[Given data]

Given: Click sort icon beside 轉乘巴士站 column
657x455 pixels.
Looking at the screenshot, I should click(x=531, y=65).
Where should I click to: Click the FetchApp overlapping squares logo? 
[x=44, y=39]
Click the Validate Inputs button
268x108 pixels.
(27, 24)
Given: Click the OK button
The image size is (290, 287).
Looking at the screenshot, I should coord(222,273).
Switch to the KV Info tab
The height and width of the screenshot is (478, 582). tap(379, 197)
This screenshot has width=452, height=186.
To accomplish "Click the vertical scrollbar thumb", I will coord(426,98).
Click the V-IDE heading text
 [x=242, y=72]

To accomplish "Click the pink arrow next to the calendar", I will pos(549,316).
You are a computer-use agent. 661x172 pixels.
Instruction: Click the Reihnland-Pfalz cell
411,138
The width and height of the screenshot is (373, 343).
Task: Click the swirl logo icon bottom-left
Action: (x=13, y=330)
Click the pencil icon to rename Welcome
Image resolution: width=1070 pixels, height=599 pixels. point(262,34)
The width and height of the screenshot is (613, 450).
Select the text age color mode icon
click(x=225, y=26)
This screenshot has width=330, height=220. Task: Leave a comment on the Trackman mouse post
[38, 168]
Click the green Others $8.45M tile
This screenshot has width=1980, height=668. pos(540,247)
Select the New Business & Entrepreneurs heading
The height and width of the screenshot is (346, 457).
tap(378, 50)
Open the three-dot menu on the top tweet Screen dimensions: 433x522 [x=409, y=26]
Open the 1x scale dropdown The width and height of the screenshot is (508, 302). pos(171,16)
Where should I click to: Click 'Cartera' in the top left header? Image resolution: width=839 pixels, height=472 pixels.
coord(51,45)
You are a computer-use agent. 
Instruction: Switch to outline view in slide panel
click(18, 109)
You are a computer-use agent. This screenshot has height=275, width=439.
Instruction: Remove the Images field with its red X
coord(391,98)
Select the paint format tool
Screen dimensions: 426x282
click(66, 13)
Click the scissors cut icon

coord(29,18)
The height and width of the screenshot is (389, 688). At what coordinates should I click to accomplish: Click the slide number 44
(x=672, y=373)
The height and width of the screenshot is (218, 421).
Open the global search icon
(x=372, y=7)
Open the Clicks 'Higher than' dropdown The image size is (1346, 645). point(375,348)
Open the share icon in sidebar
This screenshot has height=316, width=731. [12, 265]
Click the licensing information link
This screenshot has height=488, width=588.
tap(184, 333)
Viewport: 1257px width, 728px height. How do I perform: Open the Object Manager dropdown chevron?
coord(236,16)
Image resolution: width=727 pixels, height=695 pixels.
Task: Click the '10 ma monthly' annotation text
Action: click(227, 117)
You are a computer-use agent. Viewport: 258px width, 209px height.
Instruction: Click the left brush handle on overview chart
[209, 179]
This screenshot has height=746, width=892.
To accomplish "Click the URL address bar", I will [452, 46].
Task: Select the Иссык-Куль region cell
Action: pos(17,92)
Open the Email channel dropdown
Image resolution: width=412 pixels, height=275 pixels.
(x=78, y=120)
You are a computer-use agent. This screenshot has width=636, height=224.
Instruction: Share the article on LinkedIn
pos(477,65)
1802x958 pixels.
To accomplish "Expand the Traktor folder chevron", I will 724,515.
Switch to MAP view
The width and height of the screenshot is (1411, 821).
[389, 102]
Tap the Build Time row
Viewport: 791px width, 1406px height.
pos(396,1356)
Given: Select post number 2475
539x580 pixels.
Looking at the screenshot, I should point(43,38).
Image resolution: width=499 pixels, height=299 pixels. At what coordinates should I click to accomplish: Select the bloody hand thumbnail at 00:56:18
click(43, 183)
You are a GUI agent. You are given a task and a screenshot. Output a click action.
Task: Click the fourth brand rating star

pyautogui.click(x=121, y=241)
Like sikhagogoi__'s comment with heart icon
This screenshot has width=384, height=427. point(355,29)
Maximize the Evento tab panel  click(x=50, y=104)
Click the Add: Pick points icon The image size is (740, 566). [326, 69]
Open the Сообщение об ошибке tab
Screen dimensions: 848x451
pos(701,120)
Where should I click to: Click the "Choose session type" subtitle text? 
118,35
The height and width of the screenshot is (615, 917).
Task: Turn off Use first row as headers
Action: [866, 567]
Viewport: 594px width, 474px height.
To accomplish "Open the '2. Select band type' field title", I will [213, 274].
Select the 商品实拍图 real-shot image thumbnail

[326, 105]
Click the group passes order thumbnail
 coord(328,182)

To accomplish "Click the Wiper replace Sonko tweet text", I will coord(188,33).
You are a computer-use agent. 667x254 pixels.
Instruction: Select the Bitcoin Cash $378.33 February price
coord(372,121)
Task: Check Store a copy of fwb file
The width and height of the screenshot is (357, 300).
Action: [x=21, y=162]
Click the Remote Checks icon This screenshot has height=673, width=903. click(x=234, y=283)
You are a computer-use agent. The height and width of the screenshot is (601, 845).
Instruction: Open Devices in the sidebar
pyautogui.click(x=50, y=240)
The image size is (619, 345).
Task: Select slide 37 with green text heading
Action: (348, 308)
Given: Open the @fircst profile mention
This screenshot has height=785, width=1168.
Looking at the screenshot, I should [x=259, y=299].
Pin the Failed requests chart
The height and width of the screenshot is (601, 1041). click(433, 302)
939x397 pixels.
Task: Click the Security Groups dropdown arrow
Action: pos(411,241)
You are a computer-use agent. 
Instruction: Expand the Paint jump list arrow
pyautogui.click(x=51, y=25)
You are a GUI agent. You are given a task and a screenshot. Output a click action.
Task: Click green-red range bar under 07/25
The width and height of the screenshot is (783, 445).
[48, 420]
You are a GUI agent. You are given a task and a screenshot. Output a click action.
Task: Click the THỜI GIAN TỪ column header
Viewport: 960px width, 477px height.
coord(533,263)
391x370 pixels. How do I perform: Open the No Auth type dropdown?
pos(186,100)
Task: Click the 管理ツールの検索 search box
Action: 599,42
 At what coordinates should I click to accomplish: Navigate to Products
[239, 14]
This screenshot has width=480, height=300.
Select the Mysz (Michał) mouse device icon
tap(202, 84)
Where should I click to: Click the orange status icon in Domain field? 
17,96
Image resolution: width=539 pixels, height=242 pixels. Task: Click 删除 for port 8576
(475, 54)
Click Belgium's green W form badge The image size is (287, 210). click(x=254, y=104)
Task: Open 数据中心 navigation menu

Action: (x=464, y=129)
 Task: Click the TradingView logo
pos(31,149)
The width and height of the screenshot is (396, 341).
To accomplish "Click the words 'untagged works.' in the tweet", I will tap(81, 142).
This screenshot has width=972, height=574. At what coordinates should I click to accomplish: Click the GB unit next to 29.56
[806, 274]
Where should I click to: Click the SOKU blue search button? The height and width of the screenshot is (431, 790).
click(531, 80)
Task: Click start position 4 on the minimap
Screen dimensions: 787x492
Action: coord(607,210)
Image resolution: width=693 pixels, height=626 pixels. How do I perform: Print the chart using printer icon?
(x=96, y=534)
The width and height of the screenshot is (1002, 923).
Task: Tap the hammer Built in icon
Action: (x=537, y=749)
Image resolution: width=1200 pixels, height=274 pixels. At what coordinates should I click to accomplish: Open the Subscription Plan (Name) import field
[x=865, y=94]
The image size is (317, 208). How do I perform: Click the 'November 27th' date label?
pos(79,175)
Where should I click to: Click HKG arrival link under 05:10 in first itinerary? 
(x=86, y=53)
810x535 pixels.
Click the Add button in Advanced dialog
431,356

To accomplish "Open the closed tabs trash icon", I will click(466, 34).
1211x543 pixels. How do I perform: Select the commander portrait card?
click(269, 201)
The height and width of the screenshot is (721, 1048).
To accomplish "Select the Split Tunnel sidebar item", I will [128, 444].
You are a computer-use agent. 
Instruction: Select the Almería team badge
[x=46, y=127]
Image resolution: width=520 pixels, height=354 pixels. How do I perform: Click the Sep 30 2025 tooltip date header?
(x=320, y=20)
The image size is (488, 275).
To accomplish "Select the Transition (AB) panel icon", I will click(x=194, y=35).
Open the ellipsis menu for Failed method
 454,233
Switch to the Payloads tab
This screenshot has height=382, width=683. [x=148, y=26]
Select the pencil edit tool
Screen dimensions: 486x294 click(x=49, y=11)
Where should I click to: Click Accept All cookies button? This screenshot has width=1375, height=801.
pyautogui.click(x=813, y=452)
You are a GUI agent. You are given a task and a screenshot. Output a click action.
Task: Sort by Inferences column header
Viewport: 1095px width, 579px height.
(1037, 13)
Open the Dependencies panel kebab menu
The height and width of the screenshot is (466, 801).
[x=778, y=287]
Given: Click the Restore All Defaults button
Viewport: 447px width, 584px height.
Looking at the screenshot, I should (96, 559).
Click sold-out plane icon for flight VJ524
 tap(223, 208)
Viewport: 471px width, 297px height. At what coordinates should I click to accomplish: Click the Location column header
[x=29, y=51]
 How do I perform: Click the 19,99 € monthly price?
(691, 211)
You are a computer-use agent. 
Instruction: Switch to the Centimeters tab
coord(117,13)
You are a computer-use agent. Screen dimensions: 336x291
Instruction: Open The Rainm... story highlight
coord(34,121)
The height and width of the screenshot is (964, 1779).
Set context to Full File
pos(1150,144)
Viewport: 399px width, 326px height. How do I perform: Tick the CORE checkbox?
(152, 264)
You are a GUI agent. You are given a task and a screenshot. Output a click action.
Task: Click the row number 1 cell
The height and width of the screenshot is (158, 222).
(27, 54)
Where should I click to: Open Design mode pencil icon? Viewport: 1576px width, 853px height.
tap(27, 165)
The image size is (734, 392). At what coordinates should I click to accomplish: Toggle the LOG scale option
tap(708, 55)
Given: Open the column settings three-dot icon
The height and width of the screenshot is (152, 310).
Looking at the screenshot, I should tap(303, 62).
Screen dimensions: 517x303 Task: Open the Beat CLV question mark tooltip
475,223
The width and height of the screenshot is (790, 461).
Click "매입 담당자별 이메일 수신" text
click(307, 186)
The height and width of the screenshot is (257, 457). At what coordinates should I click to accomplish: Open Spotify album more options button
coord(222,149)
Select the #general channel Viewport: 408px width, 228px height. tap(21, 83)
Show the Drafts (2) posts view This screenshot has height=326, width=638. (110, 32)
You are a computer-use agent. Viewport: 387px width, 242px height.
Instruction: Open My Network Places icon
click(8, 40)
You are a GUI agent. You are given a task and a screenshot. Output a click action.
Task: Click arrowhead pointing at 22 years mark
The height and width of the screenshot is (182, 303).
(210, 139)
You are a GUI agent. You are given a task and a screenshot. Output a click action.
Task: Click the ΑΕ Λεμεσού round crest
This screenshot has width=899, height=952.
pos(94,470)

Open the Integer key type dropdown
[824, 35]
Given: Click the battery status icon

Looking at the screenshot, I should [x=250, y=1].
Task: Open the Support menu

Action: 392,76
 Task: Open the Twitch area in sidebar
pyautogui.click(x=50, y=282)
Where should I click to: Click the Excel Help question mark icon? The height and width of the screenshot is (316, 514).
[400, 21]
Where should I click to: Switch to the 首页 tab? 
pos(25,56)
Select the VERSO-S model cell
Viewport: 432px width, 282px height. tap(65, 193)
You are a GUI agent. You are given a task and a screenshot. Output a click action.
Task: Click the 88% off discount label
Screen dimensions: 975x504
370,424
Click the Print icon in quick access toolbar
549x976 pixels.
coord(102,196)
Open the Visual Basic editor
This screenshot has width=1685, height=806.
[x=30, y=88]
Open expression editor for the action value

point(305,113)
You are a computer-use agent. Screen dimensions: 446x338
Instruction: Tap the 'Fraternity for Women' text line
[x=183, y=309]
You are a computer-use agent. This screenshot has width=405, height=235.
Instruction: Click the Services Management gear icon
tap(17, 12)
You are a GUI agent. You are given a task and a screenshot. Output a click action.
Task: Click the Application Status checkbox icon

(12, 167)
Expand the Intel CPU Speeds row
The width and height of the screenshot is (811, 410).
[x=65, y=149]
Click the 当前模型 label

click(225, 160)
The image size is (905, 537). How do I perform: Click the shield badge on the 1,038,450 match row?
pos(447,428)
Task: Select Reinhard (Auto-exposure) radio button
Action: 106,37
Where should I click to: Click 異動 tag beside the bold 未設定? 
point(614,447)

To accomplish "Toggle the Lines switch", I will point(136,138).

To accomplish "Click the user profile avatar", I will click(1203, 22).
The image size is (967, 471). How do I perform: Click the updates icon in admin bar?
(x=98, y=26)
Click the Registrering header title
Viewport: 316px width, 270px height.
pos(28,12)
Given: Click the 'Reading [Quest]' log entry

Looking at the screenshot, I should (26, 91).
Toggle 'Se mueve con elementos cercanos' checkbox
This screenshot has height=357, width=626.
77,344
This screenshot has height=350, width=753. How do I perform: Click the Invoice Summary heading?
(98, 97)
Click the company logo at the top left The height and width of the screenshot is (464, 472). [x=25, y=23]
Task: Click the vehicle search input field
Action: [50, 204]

[Try it] Identify the lines above that contain the word "tweet", then copy them.

[Final answer]
Open the three-dot menu on the top tweet Screen dimensions: 433x522 [x=409, y=26]
To accomplish "Click the Wiper replace Sonko tweet text", I will coord(188,33).
To accomplish "Click the words 'untagged works.' in the tweet", I will tap(81, 142).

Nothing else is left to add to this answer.